Banyak pertanyaan dalam benak Katirin. Mengemuka ketika melihat manusia hidup dan bersosialisasi. Pertanyaan itu cenderung butuh jawaban eksplanatif. Ditandai dengan kata tanya ’apa itu’, ’bagaimana bisa’, ’kenapa bisa begitu’, dan lainnya yang diakhiri dengan tanda tanya.

Apakah jawabannya? Mungkin A Journey of Love menjabarkannya. Tanp hendak menggiring interpretasi, dalam pameran itu, Katirin berekspresi dengan figur-figur yang didapatkan melalui penghayatan spiritual. ”Sampai pada pemahaman bahwa hidup yang terpenting adalah beribadah kepada Allah,” katanya.

Hal tersebut membawa pria yang tepat berulang tahun ke-53 pada 17 September tersebut mendapatkan konsep cinta sejati dalam gejolak realita kehidupan yang dilaluinya. Seperti pada karya bertajuk Fight yang dibuatnya pada Agustus 2021 dengan ukuran 120x140 cm.

Katirin mengeksplorasi bentuk-bentuk abstrak geometris yang ekspresif dengan warna yang lebih kuat berupa warna hitam, kuning dan warna dasar putih. Warna-warna minimalis itu saling tindih dengan sapuan kuas dominan warna kuning, ditingkahi garis dan sapuan minimalis dengan sudut-sudut runcing dalam warna hitam.

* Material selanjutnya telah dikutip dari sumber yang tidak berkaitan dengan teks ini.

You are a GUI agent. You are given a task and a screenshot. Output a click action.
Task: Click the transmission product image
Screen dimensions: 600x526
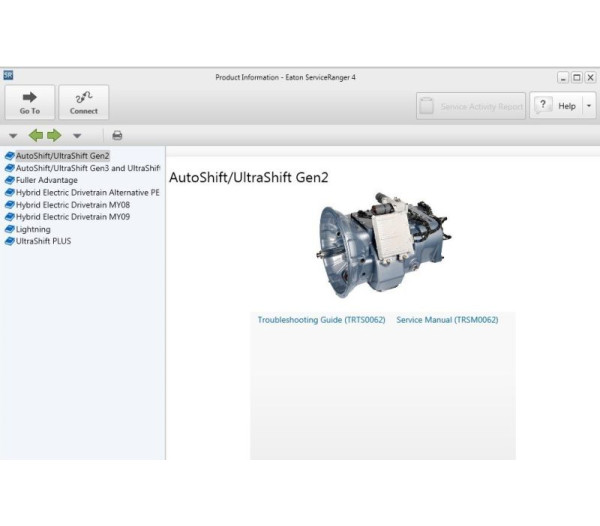(379, 243)
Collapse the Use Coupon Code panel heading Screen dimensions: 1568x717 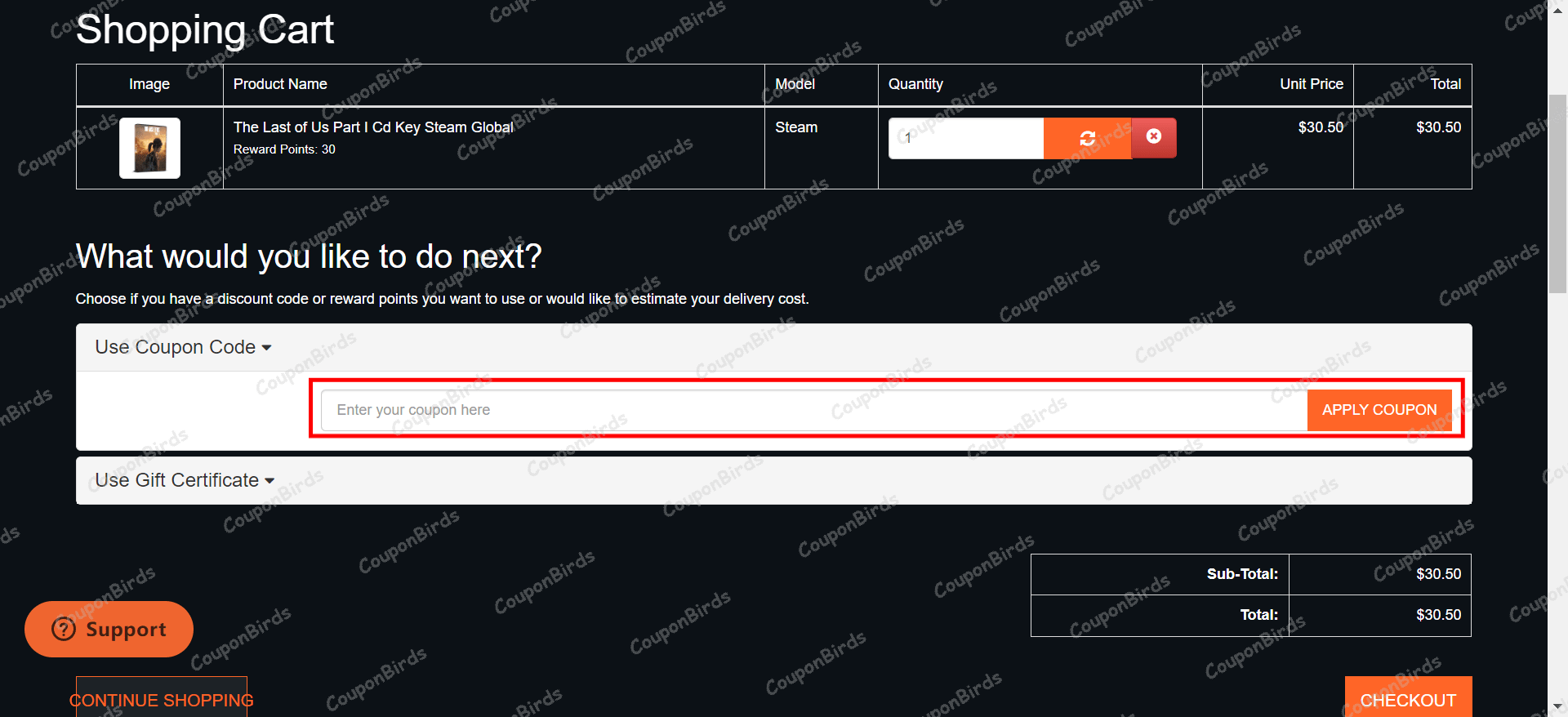tap(176, 347)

Bicara soal cinta sejati, ada sosok yang menjadikan Katirin seperti sekarang. Seorang perempuan bernama Eny. Dia tak lain adalah istrinya. Bersamanya, Katirin sudah 25 tahun menjalani biduk rumah tangga. Pasangan hidupnya itulah yang dianggap sebagai sumber semangat dalam berkarya serta bercinta.

A Journey of Love seperti cara romantis dalam merayakan ulang tahun pernikahan perak. Pun sebagai persembahan buat ketiga buah hatinya. Representasi kasih sayang orang tua kepada anak.

Suasana persiapan ekshibisi yang digelar pelukis Katirin. Tampak prosesi pembukaan ditemani teman-teman yang membuat acara terselenggara sukses. (Katirin untuk Harian Disway)

A Journey of Love sekaligus sebagai bentuk apresiasi diri bahwa ia telah berkecimpung di dunia lukis selama 27 tahun. Terhitung sejak ia berhasil meraih gelar sarjana Institut Seni Indonesia (ISI) Yogyakarta. ”Ini dua momentum perjalanan kecintaan sekaligus. Sebagai pelukis dan pernikahan,” paparnya.

Sebagai gelaran yang serupa selebrasi pencapaiannya dalam ranah seni lukis, Katirin mencoba menunjukkan siapa dirinya secara apa adanya. Semua lukisan-lukisannya mewakili dinamika perjalanan dalam dirinya sendiri. Tentang hal-hal sekitar.

Seperti kecintaan merespons alam sekitar tempat tinggal, misalnya. ”Seperti ketika saya ingin melukis tentang kabut pagi yang bisa saya rasakan kelembapannya. Ada kesegaran dan keheningan yang penuh dengan misteri. Itu kan indah,” kata Katirin.

Dunia menggambar dan melukis sudah ia tekuni bahkan sejak di bangku SMP, kisaran tahun 1982. Lahir dan besar di Banyuwangi tampaknya kurang bisa memberikan ruang. Maka, ia memutuskan hijrah ke Yogyakarta pada 1994, selepas lulus SMA.

Berlanjut saat kuliah lalu lulus, ia terbukti tetap cinta pada pilihannya di dunia seni lukis. Bahkan lebih tepatnya ia setia menekuni panggilan jiwa. Maka lukisan-lukisan Katirin adalah bentuk pencarian dalam hidup. Terlihat dari figur yang ada di dalamnya.

Dimulai dengan melihat bentuk realitas kemudian menuangkan ide ke kanvas dengan gaya ekspresionis. Adapun ciri khas deformatif ia tunjukkan bahwa terdapat realitas baru di balik realitas yang ada. Bahwa semua tindakan yang terlihat oleh manusia memiliki nilai.